There is a more general property at play here that is worth noting: if $\varphi : M \to N$ is a diffeomorphism of smooth manifolds, then the pullback map $\varphi^{*} : T^k N \to T^k M$ on bundles of covariant k-tensors will preserve symmetric and anti-symmetric properties of your covariant k-tensors.

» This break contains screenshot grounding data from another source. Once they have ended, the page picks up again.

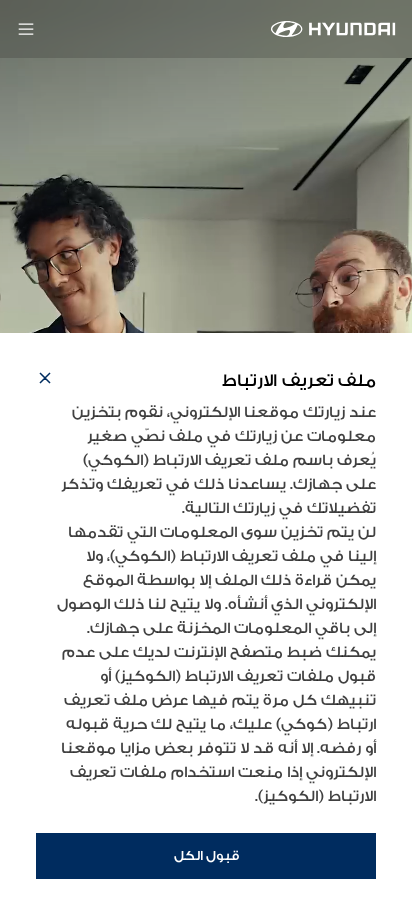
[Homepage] (333, 29)
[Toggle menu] (26, 29)
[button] (45, 381)
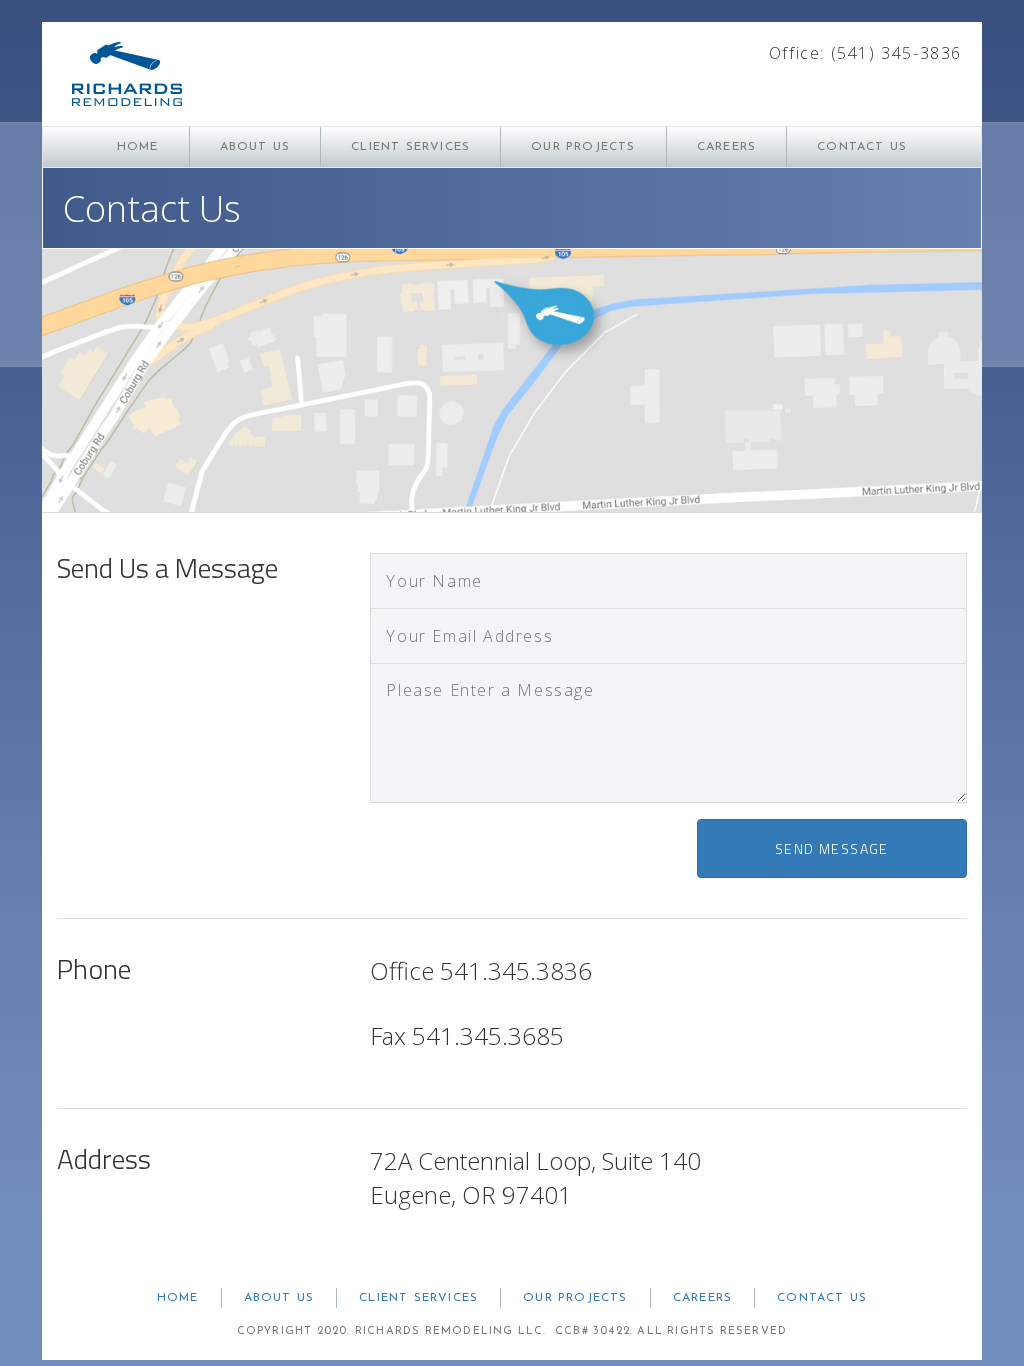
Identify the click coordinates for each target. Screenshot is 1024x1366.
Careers (726, 147)
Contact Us (862, 147)
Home (138, 147)
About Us (255, 147)
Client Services (410, 147)
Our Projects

For example, consider the case when $g$ is a symmetric covariant 2-tensor on $N$, i.e., $g$ is a Riemannian metric on $N$. Then the pullback $\varphi^{*}g$ becomes a Riemannian metric on $M$ defined on vector fields $X, Y \in \chi\left(M\right)$ by
$$
\varphi^{*}g \left(X, Y\right) := g\left(\varphi_{*}X, \varphi_{*}Y\right).
$$
Note that from the symmetry of $g$ on $N$ it follows that
\begin{align*}
\varphi^{*}g \left(X, Y\right) &= g\left(\varphi_{*}X, \varphi_{*}Y\right)\\
&=g\left(\varphi_{*}Y, \varphi_{*}X\right)\\
&=\varphi^{*}g\left(Y, X\right).
\end{align*}
And more to the point of your question, this implies that the symmetric or anti-symmetric properties of a covariant k-tensor are preserved under Lie derivatives. For example, suppose now that $g$ is a symmetric covariant $k$-tensor on $M$, that $X$ is a vector field on $M$, and $\psi_{t}$ is the flow of $X$ (i.e., the one-parameter family of diffeomorphisms of $M$ generated by $X$).
Then by definition we have that the Lie derivative of $g$ at a point $p \in M$ in the direction of $X$ is
$$
\left(\mathcal{L}_{X}g\right)_{p} = \lim\limits_{t \to 0} \frac{\left(\psi^{*}_{t}\right)_{p}\left(g_{\psi_{t}\left(p\right)}\right) - g_{p}}{t}.
$$
The numerator of the above expression is merely the difference between the pullback of the symmetric tensor $g$ at $\psi_{t}(p)$ to $p$ and the symmetric tensor $g$ at $p$. But since pullbacks of diffeomorphisms preserve symmetry properties of tensors, the numerator is the difference between symmetric tensors at $p \in M$ and is thus symmetric. The resulting Lie derivative will thus be symmetric as well.